== TEXT PROVIDED

= Sheila Pepe =

Sheila Pepe (born Morristown, New Jersey, 1959) is an artist and educator living and working in Brooklyn, New York. She is a prominent figure as a lesbian cross-disciplinary artist, whose work employs conceptualism, surrealism, and craft to address feminist and class issues. Her most notable work is characterized as site-specific installations of web-like structure crocheted from domestic and industrial material, although she works with sculpture and drawing as well. She has shown in museums and art galleries throughout the United States.

Pepe's installations are made linear elements such as string, rope, shoelaces, and industrial rubber bands. They are the result of a process she has called "improvisational crochet."

As a lesbian feminist (and one-time lesbian separatist in the 1980s), Pepe emphasizes that her work is influenced by the work of women before her. She cites Judy Chicago's The Dinner Party and Eva Hesse's Hang Up as formative influences on her practice.

==Education==
Pepe attended Bayley-Ellard High School in Madison, New Jersey, and received her BA in 1981 at Albertus Magnus College in New Haven, CT, followed shortly by a BFA in ceramics at Massachusetts School of Art, Boston, in 1983. She studied blacksmithing at the Haystack Mountain School of Crafts, Deer Isle, Maine, in 1984. In 1994 she received a fellowship to attend the Skowhegan School of Painting and Sculpture, Skowhegan, Maine, completed her MFA at the School of the Museum of Fine Arts, Boston, in 1995.

====
== DATA RECORDS

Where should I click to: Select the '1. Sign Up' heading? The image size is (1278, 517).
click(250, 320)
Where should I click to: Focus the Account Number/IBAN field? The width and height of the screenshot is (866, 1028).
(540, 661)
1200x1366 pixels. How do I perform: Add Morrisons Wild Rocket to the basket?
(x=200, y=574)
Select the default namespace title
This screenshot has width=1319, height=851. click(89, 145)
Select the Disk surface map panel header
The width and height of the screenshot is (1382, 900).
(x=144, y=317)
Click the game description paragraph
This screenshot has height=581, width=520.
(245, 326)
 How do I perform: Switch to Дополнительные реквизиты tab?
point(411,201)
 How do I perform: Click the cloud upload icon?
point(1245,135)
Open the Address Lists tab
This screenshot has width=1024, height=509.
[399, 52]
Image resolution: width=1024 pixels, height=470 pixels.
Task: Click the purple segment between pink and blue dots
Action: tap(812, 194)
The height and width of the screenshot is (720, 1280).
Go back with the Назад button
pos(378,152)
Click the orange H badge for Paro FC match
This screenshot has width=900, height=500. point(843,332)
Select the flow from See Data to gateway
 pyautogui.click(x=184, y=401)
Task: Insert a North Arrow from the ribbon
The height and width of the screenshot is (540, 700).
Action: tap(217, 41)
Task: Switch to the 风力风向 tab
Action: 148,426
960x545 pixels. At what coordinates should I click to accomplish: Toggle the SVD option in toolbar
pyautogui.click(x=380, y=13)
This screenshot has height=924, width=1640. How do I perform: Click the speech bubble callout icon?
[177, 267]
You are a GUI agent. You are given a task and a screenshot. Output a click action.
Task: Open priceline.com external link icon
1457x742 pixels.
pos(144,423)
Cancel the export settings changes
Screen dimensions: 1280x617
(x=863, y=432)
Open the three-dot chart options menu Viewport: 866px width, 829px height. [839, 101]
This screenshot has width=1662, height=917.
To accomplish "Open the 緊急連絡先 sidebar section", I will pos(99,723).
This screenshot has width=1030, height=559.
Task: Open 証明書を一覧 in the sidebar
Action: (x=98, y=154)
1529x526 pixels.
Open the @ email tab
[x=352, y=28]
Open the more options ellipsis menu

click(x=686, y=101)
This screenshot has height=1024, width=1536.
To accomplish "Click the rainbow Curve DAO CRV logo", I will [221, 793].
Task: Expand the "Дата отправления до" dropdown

====

BRIEF >>
Pick up the text about Sheila Pepe right after its last sentence and keep writing. The lines stand apart from the text about Sheila Pepe and are not part of it.

WRITTEN RESPONSE >>
==Life and work==
While earning her BFA, she participated in the Boston feminist and lesbian communities, while working at the restaurant Beetle's Lunch. In 1983, she moved to rural Western Massachusetts and was involved with folk artists and feminist activists such as Diana Davies and Kathleen Van Deurs. In 1985, she began working as a gallery guard at Smith College Museum of Art in Northampton. In 1986 she was awarded a position as the National Endowment for the Arts Curatorial Intern and continued working there as a preparer's assistant, under David Dempsey, until 1989.

Pepe made little work during the mid-1980s, but in 1988 while working with art at Smith College, she began to sew dolls, which were shown and sold in Northampton. In 1992, she began her MFA work at the School of the Museum of Fine Arts, Boston, exploring video, performance, and sculpture comprising a highly feminist practice. During this time, an ongoing project called the "Doppelganger Series" was begun. This prompted her first solo show was at 88 Room in the Allston Mall in 1994. Work From the Doppelganger Series consisted of constructions or assemblages whose shadows cast on the wall serve as prompts for wall drawings. This process draws from the Surrealist automatic drawing exercise, exquisite corpse.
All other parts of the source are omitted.